**Information shown:**
────────────────────
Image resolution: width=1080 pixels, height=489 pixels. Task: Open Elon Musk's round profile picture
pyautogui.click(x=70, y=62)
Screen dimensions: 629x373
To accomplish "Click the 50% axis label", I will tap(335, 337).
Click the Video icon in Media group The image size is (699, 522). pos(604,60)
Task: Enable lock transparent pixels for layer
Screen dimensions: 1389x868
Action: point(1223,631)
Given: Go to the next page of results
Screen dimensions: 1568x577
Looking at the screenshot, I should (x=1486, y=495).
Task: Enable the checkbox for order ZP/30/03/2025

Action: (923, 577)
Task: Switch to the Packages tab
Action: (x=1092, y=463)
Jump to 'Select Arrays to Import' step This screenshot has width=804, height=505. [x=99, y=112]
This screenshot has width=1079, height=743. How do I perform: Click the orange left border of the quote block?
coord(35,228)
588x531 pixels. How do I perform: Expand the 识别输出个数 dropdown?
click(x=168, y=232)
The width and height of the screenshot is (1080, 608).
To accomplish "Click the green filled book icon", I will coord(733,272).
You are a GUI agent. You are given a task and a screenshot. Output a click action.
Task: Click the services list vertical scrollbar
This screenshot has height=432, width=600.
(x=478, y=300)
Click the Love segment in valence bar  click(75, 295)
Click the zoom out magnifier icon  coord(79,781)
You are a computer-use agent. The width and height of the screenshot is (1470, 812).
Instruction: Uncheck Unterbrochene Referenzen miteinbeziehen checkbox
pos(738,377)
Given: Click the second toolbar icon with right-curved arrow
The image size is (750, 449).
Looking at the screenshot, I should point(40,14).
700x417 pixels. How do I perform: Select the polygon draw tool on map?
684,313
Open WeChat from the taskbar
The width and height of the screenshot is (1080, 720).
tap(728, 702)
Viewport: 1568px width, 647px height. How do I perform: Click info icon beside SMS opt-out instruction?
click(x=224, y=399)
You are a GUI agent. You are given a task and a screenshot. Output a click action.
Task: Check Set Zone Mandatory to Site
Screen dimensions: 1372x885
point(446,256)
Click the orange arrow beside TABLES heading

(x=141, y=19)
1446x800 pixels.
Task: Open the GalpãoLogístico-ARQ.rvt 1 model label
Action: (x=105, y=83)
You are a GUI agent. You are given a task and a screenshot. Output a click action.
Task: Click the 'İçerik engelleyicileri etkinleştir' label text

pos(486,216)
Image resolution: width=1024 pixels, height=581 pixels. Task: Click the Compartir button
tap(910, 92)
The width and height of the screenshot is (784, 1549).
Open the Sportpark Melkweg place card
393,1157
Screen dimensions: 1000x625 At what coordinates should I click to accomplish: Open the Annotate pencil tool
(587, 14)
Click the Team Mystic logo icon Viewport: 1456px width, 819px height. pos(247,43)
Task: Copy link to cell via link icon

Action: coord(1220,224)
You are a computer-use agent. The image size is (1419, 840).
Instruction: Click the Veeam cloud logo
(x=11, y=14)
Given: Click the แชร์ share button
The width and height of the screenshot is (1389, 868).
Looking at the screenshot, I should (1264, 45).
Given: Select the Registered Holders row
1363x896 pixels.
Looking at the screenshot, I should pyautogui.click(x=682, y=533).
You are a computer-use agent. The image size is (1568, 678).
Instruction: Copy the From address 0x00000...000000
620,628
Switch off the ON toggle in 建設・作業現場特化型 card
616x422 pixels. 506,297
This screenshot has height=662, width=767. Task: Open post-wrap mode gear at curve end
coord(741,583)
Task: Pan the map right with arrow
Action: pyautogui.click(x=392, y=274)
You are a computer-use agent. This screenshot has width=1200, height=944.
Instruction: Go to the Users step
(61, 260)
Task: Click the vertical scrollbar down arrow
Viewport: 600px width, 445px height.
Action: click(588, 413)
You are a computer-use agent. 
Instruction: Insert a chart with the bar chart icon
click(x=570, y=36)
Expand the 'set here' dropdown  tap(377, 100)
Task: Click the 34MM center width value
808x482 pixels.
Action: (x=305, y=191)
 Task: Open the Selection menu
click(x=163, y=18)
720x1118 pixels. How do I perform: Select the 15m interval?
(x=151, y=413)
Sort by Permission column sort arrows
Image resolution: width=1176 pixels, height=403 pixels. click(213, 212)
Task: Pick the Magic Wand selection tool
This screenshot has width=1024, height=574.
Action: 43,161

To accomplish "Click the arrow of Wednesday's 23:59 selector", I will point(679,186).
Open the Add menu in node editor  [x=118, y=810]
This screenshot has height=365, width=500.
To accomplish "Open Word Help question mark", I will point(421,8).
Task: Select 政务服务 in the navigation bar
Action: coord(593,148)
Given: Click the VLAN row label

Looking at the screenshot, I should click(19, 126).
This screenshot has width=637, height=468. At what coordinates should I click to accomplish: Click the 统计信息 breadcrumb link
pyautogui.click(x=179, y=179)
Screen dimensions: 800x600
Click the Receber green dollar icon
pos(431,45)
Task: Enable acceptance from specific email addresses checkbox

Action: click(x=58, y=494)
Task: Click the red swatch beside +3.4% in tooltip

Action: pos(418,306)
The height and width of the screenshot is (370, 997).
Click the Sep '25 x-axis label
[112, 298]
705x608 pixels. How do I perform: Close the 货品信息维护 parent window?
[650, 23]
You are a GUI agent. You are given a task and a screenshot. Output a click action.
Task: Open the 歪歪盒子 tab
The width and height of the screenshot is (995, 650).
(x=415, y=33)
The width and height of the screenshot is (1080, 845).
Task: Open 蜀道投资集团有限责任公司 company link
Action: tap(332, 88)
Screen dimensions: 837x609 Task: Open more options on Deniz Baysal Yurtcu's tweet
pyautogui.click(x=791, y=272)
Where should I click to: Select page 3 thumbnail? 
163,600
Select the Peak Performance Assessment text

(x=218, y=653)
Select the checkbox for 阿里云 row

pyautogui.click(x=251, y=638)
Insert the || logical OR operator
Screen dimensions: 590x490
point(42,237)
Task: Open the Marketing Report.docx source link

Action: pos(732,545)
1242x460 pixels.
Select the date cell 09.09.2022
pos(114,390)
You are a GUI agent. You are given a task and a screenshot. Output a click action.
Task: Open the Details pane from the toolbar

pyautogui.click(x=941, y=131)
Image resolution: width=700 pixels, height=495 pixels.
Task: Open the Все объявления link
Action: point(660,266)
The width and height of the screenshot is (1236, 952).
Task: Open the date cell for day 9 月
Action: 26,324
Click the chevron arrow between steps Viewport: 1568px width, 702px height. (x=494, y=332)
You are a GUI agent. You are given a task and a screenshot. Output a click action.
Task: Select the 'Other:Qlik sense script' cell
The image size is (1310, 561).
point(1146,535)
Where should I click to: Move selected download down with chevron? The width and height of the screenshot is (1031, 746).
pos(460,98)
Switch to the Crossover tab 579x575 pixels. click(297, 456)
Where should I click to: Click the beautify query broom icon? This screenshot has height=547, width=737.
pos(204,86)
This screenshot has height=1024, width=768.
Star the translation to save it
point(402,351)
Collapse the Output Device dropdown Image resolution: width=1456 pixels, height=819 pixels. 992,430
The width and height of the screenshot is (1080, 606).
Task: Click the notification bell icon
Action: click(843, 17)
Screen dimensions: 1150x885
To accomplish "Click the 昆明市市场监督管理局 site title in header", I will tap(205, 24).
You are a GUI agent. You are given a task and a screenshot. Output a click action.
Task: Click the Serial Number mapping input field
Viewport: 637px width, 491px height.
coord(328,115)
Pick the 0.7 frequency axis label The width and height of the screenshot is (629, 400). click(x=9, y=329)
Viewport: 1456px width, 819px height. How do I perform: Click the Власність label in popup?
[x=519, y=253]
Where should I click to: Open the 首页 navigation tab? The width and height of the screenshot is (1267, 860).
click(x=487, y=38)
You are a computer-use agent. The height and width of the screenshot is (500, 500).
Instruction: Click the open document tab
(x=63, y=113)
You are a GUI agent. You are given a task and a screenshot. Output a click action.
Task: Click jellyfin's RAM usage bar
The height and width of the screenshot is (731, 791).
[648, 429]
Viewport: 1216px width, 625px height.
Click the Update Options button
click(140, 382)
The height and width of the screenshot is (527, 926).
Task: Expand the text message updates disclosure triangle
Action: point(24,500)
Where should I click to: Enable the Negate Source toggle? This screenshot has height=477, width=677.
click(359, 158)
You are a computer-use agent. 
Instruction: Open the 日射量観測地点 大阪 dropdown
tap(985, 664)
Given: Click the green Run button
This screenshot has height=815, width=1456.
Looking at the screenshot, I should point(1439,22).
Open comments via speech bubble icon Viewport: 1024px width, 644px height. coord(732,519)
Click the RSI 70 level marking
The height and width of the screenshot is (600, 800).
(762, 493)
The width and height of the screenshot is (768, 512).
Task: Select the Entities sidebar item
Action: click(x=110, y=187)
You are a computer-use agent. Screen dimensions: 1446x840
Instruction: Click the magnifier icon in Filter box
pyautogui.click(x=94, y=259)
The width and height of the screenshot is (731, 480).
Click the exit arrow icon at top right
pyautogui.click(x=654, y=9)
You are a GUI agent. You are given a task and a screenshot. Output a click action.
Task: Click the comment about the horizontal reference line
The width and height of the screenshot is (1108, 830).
────────────────────
**Instructions to follow:** Duplicate the items above, starting with the line that contains "Image resolution: width=1024" and ending with the line that contains "Click the Team", both ends included.

**The completed task:**
Image resolution: width=1024 pixels, height=581 pixels. Task: Click the Compartir button
tap(910, 92)
The width and height of the screenshot is (784, 1549).
Open the Sportpark Melkweg place card
393,1157
Screen dimensions: 1000x625 At what coordinates should I click to accomplish: Open the Annotate pencil tool
(587, 14)
Click the Team Mystic logo icon Viewport: 1456px width, 819px height. pos(247,43)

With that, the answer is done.